I was maybe a couple of years older than 'Sam' is when this series was first broadcast, and although I was too young to understand everything going on in the series, I remember much of it as though it were only yesterday. For example Sam's grandad's exhortation to 'Get thee to that school and breathe in them books til they come out of thy ears. Tha'll end up here (the pit) else' remains extremely vivid over thirty years later. At the end of the series, Sam's mother has died, his father remains absent and he does indeed end up down the pit. However, this brilliant series isn't all doom and gloom; there are some lovely touches of humour, mainly provided by, or at the expense of the engaging character of his Uncle George played by Ray Smith. The acting and scripts are wonderful throughout. Perhaps the other most memorable character is Sam's strict, but proud, maternal grandfather, played by Michael Goodlife. I remember being shocked when the actor committed suicide a couple of years later. Perhaps southern viewers might need subtitles, which sadly aren't provided, if they are to fully understand the northern dialect, but personally I can't wait for the second series which is due out soon. I can't remember if they made a third series.
One slight criticism (apart from the lack of subtitles) I have is why haven't Acorn made the series available as a complete box set as they have with so many other series, including the equally excellent, and occasionally similar, 'When The Boat Comes In.'?

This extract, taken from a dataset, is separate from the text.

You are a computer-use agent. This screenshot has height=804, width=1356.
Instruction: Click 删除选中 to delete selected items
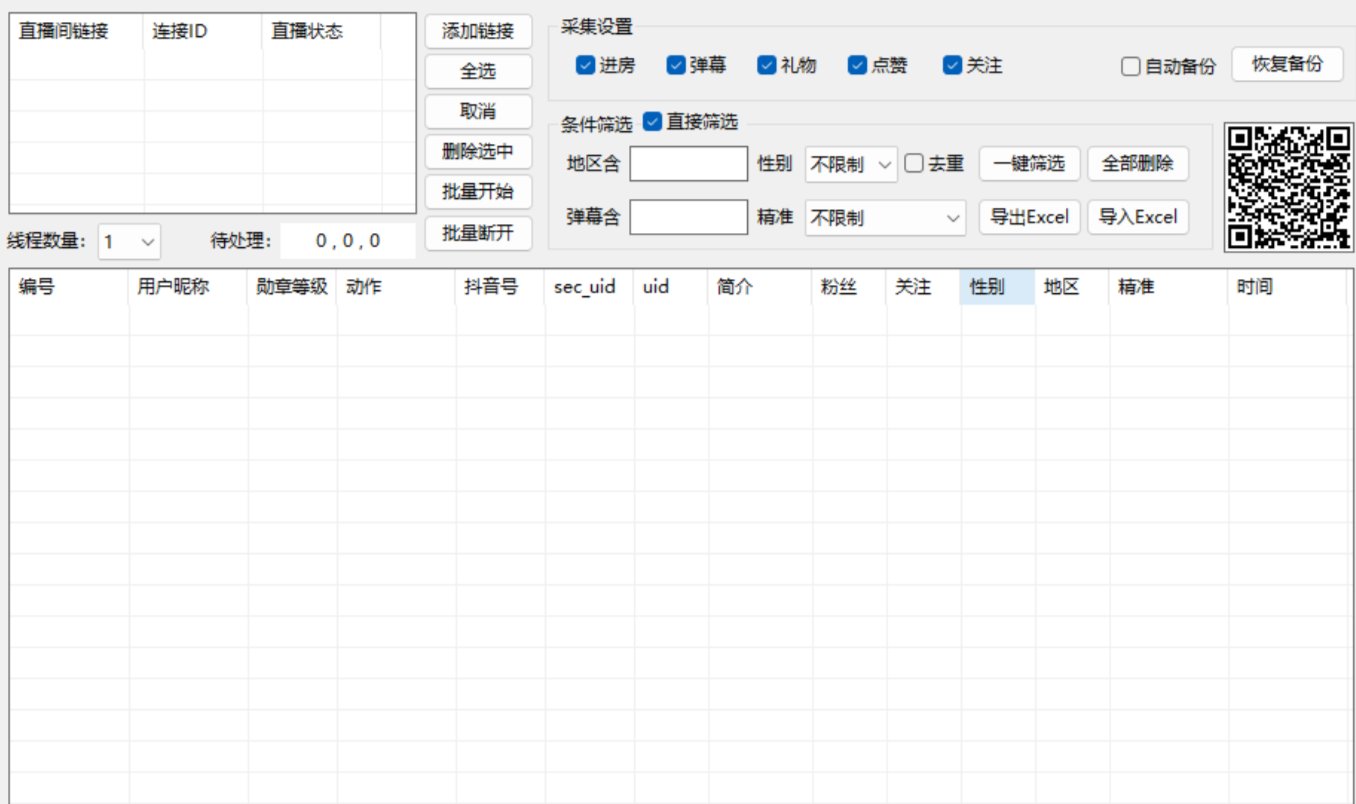tap(478, 151)
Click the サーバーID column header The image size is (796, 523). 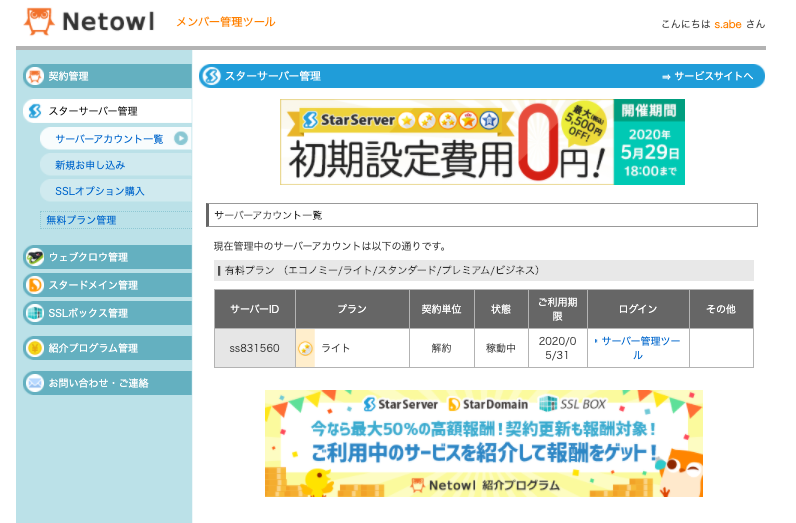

My other criticism is of modern television - series such as Sam, When The Boat Comes In, Family At War, To Serve Them All My Days, Fox, Tenko, Secret Army, All Creatures Great And Small, etc, none of which needed sex or swearing but just good acting and engaging stories - put today's formulaic offerings (police series, reality shows, etc) to shame. Will many modern TV shows be worth releasing in a generation's time?